Copy exactly the lines of the records below, starting at the line that contains "Viewport: 800px width, 580px height." and continuing through the last line, both included; omit any pictures.
━━━━━ Information supplied ━━━━━
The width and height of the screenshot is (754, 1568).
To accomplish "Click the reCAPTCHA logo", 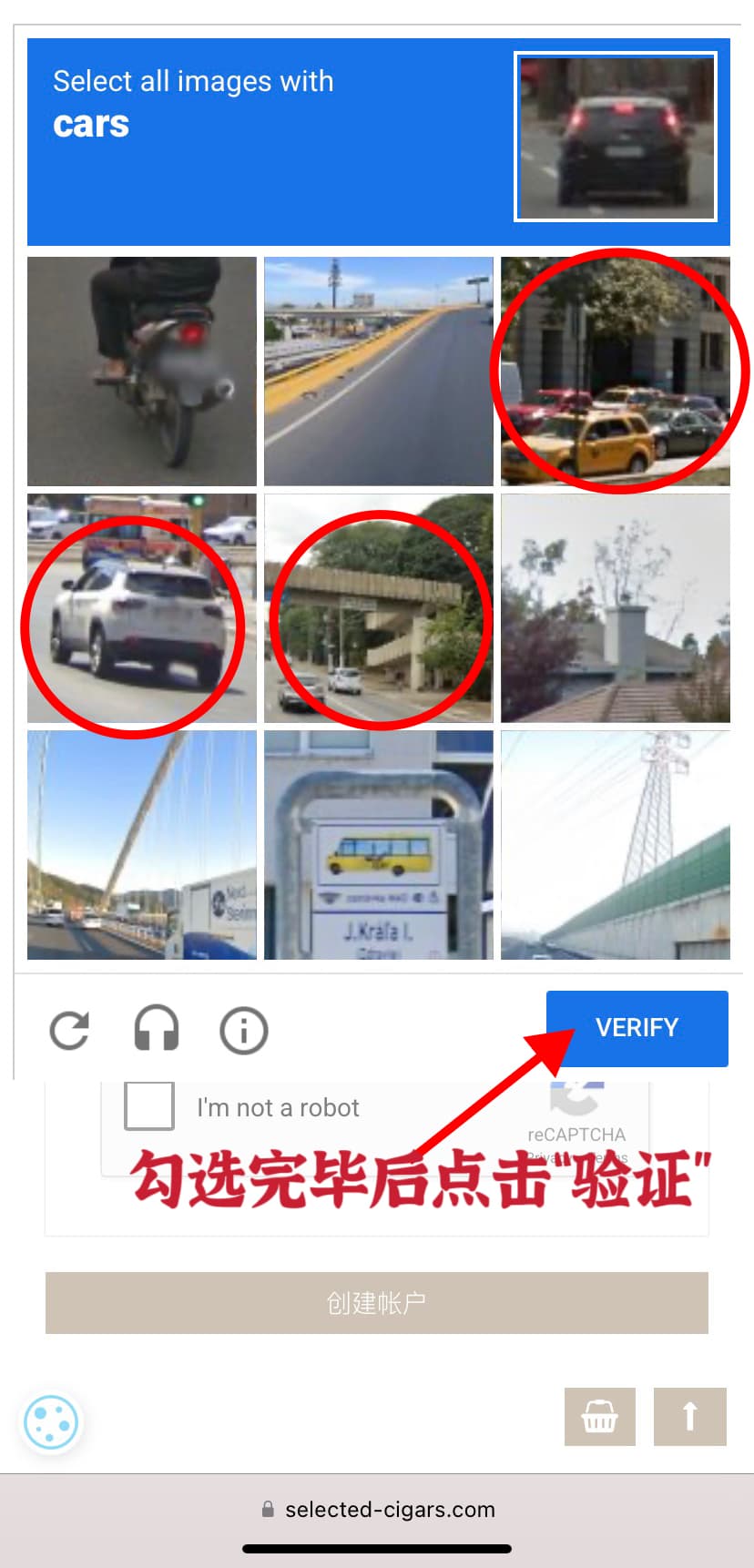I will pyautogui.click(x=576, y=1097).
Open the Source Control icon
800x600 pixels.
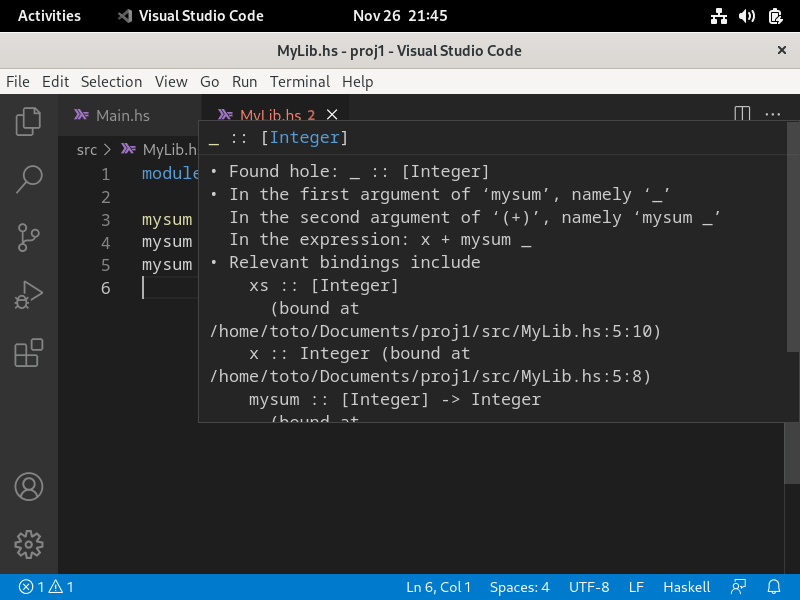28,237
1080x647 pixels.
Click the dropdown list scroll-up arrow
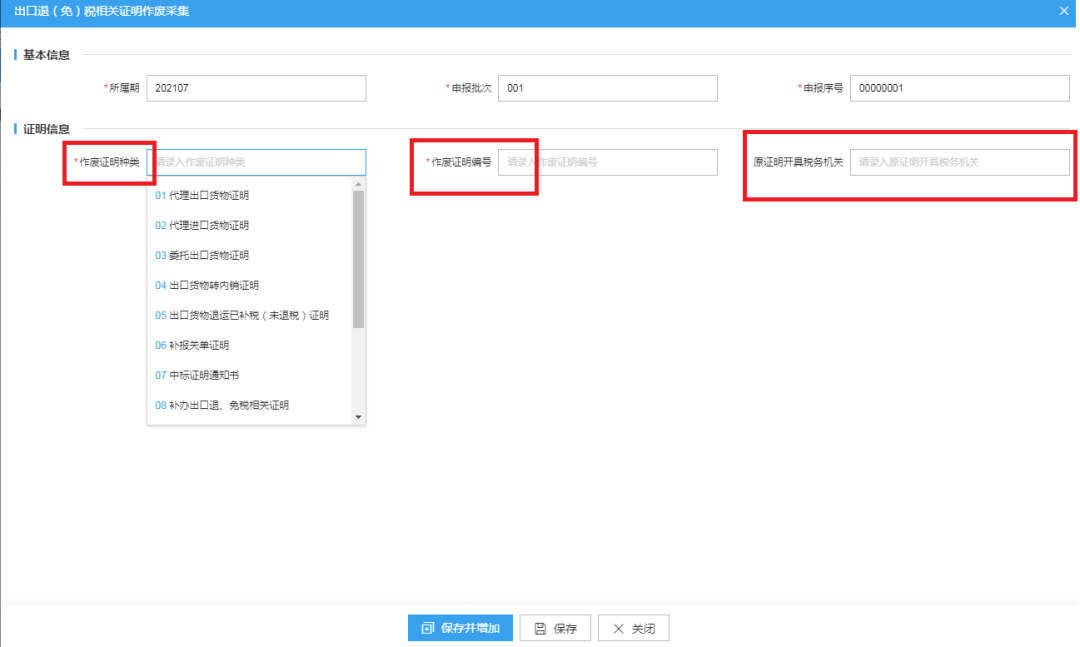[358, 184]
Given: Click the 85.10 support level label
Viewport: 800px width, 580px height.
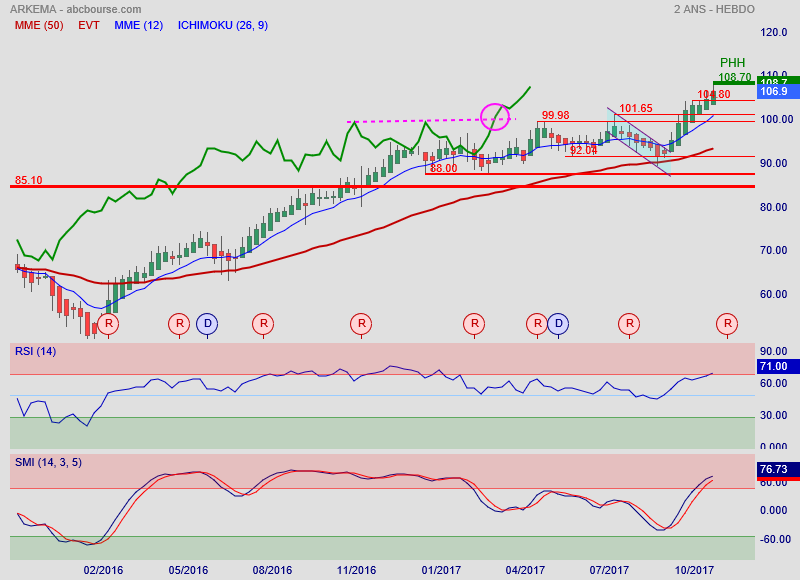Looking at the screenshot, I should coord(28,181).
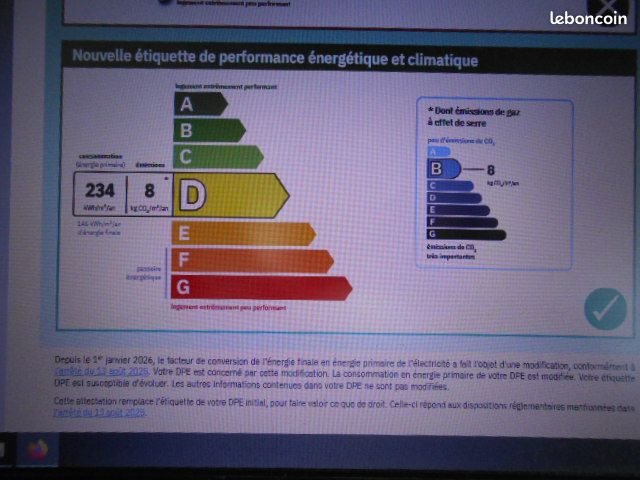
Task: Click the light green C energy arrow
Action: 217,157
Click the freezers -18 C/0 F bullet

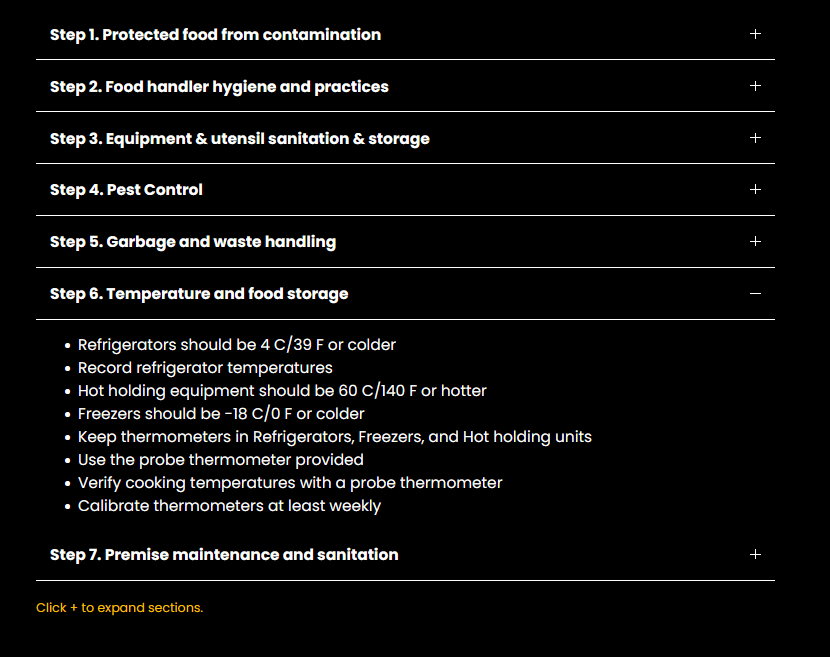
━━━━━
#### Problem solution
Viewport: 800px width, 580px height.
Looking at the screenshot, I should coord(28,181).
Task: Click the light green C energy arrow
Action: 217,157
Click the freezers -18 C/0 F bullet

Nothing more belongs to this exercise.